----- RECORDS
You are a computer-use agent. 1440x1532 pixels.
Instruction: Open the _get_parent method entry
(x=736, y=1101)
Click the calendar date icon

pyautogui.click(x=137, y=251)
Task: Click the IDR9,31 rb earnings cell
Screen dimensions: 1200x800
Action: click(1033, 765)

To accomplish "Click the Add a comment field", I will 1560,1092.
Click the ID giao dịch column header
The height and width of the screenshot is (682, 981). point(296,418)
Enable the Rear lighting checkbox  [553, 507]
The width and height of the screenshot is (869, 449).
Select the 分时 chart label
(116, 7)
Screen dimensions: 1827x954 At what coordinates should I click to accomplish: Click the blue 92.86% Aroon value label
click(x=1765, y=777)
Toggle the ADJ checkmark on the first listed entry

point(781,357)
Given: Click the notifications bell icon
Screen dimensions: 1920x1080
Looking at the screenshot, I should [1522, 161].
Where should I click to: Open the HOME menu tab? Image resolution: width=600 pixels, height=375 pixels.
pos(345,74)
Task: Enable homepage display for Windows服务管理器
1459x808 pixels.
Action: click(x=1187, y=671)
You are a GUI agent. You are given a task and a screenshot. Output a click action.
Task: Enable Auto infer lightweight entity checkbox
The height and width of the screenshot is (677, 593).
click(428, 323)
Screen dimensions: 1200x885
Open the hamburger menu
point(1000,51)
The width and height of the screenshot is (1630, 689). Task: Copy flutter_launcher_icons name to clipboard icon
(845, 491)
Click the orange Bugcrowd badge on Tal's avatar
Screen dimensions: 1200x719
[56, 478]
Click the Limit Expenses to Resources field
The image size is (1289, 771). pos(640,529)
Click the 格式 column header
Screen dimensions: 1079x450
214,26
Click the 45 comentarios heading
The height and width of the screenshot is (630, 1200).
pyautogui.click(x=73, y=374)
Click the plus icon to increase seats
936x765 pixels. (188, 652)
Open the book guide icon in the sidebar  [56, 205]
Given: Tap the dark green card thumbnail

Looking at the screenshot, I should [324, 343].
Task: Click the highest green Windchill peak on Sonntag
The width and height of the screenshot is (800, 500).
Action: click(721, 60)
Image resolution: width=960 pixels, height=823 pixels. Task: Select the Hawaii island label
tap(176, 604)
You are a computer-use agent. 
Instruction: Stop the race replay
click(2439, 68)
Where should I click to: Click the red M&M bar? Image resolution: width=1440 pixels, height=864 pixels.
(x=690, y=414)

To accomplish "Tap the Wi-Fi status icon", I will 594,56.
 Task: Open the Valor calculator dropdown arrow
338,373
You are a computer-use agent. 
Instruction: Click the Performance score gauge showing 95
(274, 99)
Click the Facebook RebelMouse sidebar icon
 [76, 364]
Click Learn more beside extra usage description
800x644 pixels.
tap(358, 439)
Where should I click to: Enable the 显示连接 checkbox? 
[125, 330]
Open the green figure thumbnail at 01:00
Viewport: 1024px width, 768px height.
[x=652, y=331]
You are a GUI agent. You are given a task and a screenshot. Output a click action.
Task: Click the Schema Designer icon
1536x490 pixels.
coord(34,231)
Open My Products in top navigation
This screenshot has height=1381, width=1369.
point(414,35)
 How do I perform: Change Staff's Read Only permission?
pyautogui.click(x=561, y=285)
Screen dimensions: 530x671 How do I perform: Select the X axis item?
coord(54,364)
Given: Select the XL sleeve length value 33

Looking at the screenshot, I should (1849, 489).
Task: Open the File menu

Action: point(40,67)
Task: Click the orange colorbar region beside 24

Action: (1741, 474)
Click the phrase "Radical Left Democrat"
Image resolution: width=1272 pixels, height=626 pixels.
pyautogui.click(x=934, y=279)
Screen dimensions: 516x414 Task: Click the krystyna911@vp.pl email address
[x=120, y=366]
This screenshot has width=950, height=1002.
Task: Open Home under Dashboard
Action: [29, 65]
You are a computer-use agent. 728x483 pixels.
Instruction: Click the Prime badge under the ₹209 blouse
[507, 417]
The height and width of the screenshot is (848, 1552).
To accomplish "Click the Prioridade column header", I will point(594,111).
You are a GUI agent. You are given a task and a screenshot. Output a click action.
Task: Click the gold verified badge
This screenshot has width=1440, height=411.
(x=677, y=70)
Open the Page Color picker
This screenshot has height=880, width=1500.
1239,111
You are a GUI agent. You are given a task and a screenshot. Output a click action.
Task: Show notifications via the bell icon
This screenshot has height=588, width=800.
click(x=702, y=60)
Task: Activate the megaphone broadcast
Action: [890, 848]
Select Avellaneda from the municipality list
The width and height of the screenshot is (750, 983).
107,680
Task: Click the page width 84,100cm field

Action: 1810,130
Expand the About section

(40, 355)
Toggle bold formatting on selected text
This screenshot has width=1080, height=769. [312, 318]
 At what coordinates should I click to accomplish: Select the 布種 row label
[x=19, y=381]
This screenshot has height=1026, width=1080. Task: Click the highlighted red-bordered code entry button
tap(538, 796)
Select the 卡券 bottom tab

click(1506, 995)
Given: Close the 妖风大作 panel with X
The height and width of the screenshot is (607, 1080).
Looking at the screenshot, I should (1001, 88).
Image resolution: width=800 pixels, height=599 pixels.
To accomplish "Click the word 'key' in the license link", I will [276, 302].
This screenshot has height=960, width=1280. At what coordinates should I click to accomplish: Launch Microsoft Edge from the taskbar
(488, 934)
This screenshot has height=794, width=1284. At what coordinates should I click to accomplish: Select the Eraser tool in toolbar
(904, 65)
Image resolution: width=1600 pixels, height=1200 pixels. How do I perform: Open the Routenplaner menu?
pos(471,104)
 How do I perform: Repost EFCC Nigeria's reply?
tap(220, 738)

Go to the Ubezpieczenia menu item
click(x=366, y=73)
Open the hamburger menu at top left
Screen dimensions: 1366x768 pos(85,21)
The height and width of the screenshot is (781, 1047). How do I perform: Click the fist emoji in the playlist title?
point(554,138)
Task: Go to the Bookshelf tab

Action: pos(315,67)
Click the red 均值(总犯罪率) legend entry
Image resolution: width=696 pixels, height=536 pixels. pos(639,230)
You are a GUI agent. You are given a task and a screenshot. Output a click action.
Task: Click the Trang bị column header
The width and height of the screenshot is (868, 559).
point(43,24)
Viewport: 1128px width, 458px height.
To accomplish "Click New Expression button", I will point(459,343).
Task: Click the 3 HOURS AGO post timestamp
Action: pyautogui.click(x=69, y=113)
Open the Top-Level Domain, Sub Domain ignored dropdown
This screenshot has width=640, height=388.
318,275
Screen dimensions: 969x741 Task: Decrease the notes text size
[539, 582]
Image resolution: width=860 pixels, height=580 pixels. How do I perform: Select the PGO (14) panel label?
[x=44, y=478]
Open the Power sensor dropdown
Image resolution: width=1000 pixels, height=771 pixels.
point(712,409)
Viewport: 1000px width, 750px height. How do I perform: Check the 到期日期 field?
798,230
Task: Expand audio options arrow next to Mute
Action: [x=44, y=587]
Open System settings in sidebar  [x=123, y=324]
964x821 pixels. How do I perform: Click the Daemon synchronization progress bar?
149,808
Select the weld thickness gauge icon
----------
_WORK INSTRUCTIONS:_
The expected output is each line of the records above that includes the word "computer".

_SOLUTION FOR THIS PROBLEM:_
You are a computer-use agent. 1440x1532 pixels.
You are a computer-use agent. 
You are a computer-use agent. 
You are a computer-use agent. 728x483 pixels.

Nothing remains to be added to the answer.